▸ **Problem to solve**:
Copy word for word, please, the lines of the entries below running from the one containing "Click the Newspaper" to the one containing "Task: Select Missouri's", both ends included.

-----

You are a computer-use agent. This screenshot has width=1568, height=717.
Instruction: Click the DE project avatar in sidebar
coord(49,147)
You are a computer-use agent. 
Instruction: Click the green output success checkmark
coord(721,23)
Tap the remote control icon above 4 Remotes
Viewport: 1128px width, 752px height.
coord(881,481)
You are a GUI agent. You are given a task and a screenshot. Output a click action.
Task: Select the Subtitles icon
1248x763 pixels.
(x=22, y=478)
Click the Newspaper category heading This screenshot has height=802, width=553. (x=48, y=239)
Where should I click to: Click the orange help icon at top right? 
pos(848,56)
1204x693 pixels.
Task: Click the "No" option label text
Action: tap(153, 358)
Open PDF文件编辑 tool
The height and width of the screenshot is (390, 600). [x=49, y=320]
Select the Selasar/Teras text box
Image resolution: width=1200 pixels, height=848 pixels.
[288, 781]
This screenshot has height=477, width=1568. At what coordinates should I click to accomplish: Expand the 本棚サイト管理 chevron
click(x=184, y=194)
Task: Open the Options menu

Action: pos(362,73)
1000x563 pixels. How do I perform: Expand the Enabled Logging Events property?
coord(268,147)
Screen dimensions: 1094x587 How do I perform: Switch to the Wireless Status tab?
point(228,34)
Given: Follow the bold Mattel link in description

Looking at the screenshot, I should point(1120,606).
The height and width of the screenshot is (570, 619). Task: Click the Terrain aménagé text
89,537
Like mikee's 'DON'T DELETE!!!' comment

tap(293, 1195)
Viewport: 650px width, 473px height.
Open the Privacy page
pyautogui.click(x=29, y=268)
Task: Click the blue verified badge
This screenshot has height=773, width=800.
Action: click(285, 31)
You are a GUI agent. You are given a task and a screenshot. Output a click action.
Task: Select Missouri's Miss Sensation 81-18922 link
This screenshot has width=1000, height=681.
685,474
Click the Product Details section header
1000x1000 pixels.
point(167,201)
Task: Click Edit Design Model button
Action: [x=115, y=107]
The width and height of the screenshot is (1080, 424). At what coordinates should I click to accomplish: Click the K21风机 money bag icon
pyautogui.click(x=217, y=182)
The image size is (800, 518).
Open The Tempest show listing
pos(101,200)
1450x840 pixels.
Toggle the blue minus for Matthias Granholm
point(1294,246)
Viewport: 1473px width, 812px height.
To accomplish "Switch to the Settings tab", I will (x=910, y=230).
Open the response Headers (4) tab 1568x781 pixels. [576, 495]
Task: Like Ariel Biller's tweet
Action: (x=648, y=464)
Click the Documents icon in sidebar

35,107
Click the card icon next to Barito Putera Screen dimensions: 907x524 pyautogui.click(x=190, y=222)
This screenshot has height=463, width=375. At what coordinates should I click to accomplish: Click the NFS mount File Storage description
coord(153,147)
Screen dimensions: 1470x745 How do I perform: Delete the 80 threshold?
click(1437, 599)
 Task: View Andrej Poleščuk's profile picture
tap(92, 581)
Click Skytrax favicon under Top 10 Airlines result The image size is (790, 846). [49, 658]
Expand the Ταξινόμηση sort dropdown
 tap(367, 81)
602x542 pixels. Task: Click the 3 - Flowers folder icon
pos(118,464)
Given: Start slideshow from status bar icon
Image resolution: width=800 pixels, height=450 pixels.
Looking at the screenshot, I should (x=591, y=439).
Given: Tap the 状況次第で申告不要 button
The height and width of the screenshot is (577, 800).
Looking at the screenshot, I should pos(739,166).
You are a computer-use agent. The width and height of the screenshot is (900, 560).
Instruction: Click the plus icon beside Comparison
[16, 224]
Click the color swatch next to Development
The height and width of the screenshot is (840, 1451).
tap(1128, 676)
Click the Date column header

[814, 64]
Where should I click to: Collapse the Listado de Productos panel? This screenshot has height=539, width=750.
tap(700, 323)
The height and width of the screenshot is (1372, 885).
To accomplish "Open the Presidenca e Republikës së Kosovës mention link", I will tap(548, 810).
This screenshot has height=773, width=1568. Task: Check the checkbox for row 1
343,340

-----

▸ **Exercise answer**:
Click the Newspaper category heading This screenshot has height=802, width=553. (x=48, y=239)
Where should I click to: Click the orange help icon at top right? 
pos(848,56)
1204x693 pixels.
Task: Click the "No" option label text
Action: tap(153, 358)
Open PDF文件编辑 tool
The height and width of the screenshot is (390, 600). [x=49, y=320]
Select the Selasar/Teras text box
Image resolution: width=1200 pixels, height=848 pixels.
[288, 781]
This screenshot has height=477, width=1568. At what coordinates should I click to accomplish: Expand the 本棚サイト管理 chevron
click(x=184, y=194)
Task: Open the Options menu

Action: pos(362,73)
1000x563 pixels. How do I perform: Expand the Enabled Logging Events property?
coord(268,147)
Screen dimensions: 1094x587 How do I perform: Switch to the Wireless Status tab?
point(228,34)
Given: Follow the bold Mattel link in description

Looking at the screenshot, I should point(1120,606).
The height and width of the screenshot is (570, 619). Task: Click the Terrain aménagé text
89,537
Like mikee's 'DON'T DELETE!!!' comment

tap(293, 1195)
Viewport: 650px width, 473px height.
Open the Privacy page
pyautogui.click(x=29, y=268)
Task: Click the blue verified badge
This screenshot has height=773, width=800.
Action: click(285, 31)
You are a GUI agent. You are given a task and a screenshot. Output a click action.
Task: Select Missouri's Miss Sensation 81-18922 link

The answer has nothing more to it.